PROVIDED TEXT:
------------------------------------------------

Sales conditions

General Terms of Sale, Delivery and Payment
CITIZEN Machinery Europe GmbH
As of: 06/2011 

 Section 1 Scope of application

  1. All our quotations, sales and deliveries are governed by these Terms of Sale, Delivery and Payment (for the supply of machine tools for domestic transactions). Terms and conditions contradicting or deviating from our Terms of Sales, Delivery and Payment shall not be recognised unless they are confirmed by us in writing as an addition to our Terms of Sale, Delivery and Payment.

  2. Our Terms of Sale, Delivery and Payment shall apply even if, in the knowledge of conflicting or deviating terms and conditions of the customer, our delivery is made without reservation. References or counter-confirmations of the customer which make reference to his purchasing conditions are hereby expressly excluded.

  3. Individual agreements concluded with the customer, including ancillary agreements, additions and amendments, always take precedence over these Terms of Sale, Delivery and Payment.
    A written contract or our written confirmation is authoritative for the content of such agreements.

  4. Our Terms of Sale, Delivery and Payment shall also apply for all future transactions with the customer.

  5. Unless otherwise regulated in our Terms of Sale, Delivery and Payment, the current version of the delivery conditions of the VDMA (Association of German Machinery and Equipment Constructors) shall also apply.

 Section 2 Quotation and conclusion of contract

  1. Our quotations are subject to change and non-binding. This shall also apply if we have provided the customer with catalogues, technical documentations (e.g. drawings, plans, calculations, cost estimates, references to DIN standards), other product descriptions or documents (also in electronic form) to which we reserve ownership rights and copyrights.

  2. Any orders submitted by the customer shall constitute a binding contractual offer. Unless otherwise stated in the order, we are entitled to accept this contractual offer within 14 days of receipt. Our acceptance is given in writing, by telex, fax or telecommunication, unless we deliver or invoice immediately.

  3. Only the information contained in our specifications is decisive for the quality of the delivery item owed by us. The assumption of warranties and procurement risks requires an express written agreement of both parties, in which the terms 'warranty' and 'procurement risk' are explicitly used.

  4. Any job time calculations provided by us are not binding, because they are made on the basis of theoretical values.
    They shall not be used to determine the quality of the delivery item, unless they are expressly included in the order confirmation.

  5. Unless otherwise agreed, the installation shall be carried out exclusively by us or our vicarious agents. Drawings or other advice provided by us for the installation of our delivery items shall not be considered as assembly instructions, but only as references to the dimensions of the delivery item and to the connections that need to be provided.

 Section 3 Prices

  1. Unless otherwise agreed, the prices shall be ex works including loading at our factory plus value added tax.

  2. Additional costs for packaging and shipment including unloading, insurance, customs, fees, taxes or other public charges shall be borne by the customer; they shall be invoiced separately.

  3. The customer shall also bear all costs for any installation agreed upon; these shall be invoiced separately.

  4. Should the shipment be delayed at the request of the customer, he shall bear the costs incurred; these shall also be invoiced separately.

------------------------------------------------

DATA LINES:
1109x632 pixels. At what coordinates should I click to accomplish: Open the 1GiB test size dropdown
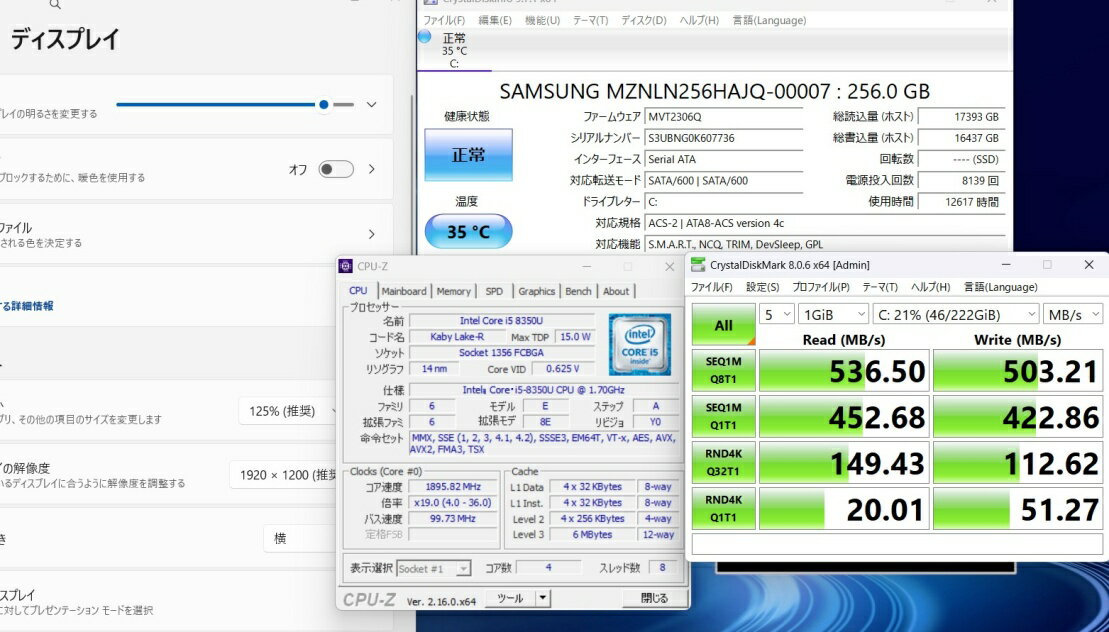tap(833, 314)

------------------------------------------------

WORK TO BE COMPLETED: Reproduce word for word the part of the sales conditions starting at "Section 1 Scope" and ending at "our Terms of Sale, Delivery and Payment.". Rely only on the sales conditions text.

ANSWER TO THIS PROBLEM:
Section 1 Scope of application

  1. All our quotations, sales and deliveries are governed by these Terms of Sale, Delivery and Payment (for the supply of machine tools for domestic transactions). Terms and conditions contradicting or deviating from our Terms of Sales, Delivery and Payment shall not be recognised unless they are confirmed by us in writing as an addition to our Terms of Sale, Delivery and Payment.